One of my good qualities is that I am fiercely loyal. I'm also pretty passive, I've actually never dumped a girl. My wife knows this and I'm not sure she would ever really feel like I would have the guts to leave. So at the end of the day she has all the power. I've been rejected so much and told what an awful husband I am so many times that my self esteem and confidence are shot. If I do try to give her an idea of how this is hurting me she seems to understand but never makes any real changes or if she is changing it's slow going.

Honestly I'd settle for a little ray of hope. Something that made me feel like we are going toward a road of repair and not down the road toward separation and divorce.


----------



## Trenton (Aug 25, 2010)

BALANCE said:


> No worries. It does seem like we have some similarities in our situation, although you seem a little farther down the road. Good learning for me.
> 
> 
> 
> ...


This is sweet and actually I like loyalty as a characteristic but it is easy to take advantage of. It's actually quite rare these days.

My question for you is...why would you stay in a situation where you were unhappy? Loyalty is a wonderful trait but if it is hurting you and you are not finding any resolve it's important to remember you only live once and there is someone out there who will appreciate and not take advantage of your loyalty.

If your answer is insecurity (even if you don't want to blurt it out here) then I'd suggest taking some time discovering yourself while you still remain loyal to your wife. You do deserve to live the life you've imagined.


----------



## Trenton (Aug 25, 2010)

seeking sanity said:


> For me a good time to check in would be today. You could tell her, I've seen positive changes over the past 2 weeks, which has encouraged me, sex is still an issue for me. I don't feel desired, or attractive to you, and I'm not prepared to live the rest of my life feeling that way. What can we do fix this?
> 
> Ladies, how should he state this - firm but not aggressive.


I would leave out the part about not feeling attractive to her because it might make her consider that she doesn't find him attractive when that was not the case prior to him pointing it out. In other words, it could leave open an excuse for her not to take another step in that direction because it's easier for her not to at this point and she's become accustomed to that pattern.

Maybe something more along the lines of...Things are getting better between us and I'm happy about this but I want to make love to you and begin connecting with you on a physical level too.


----------



## Catherine602 (Oct 14, 2010)

Trenton said:


> Maybe I'm missing something here? She has to forgive him or else?
> 
> Sure he'd likely find another but not another like her. A woman who he has shared history with, who he admires and who he wants to be with and who does love him but has yet to understand that he's starving.

Click-target records
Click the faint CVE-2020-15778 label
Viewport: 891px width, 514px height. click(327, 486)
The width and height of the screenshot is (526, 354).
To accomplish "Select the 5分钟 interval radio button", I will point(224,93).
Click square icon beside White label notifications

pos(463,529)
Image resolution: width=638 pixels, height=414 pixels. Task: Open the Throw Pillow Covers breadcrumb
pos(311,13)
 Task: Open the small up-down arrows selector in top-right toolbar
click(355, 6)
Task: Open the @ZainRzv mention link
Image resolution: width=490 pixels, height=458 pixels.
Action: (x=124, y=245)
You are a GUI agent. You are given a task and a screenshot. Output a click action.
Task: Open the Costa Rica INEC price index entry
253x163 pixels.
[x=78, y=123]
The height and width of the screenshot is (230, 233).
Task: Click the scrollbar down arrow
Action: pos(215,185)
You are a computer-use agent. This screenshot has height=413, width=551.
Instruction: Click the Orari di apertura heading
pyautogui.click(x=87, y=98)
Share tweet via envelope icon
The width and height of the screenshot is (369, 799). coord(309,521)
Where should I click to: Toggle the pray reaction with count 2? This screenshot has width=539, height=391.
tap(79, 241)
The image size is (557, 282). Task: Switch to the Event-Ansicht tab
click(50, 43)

§ OBJECTIVES
1. From the forum thread, print the passage from "Maybe something more" up to and including "him or else?".
2. Answer these questions using the forum thread:
(a) What does the opening poster name as one of their good qualities?
(b) In the suggested words for checking in, which part does Trenton advise leaving out?
(c) On what date was Catherine602's post made?
These records bear no relation to the forum thread.

§ COMPLETED EXERCISE
1.
Maybe something more along the lines of...Things are getting better between us and I'm happy about this but I want to make love to you and begin connecting with you on a physical level too.


----------



## Catherine602 (Oct 14, 2010)

Trenton said:


> Maybe I'm missing something here? She has to forgive him or else?

2.
(a) Being fiercely loyal.
(b) The part about not feeling attractive to her.
(c) Oct 14, 2010.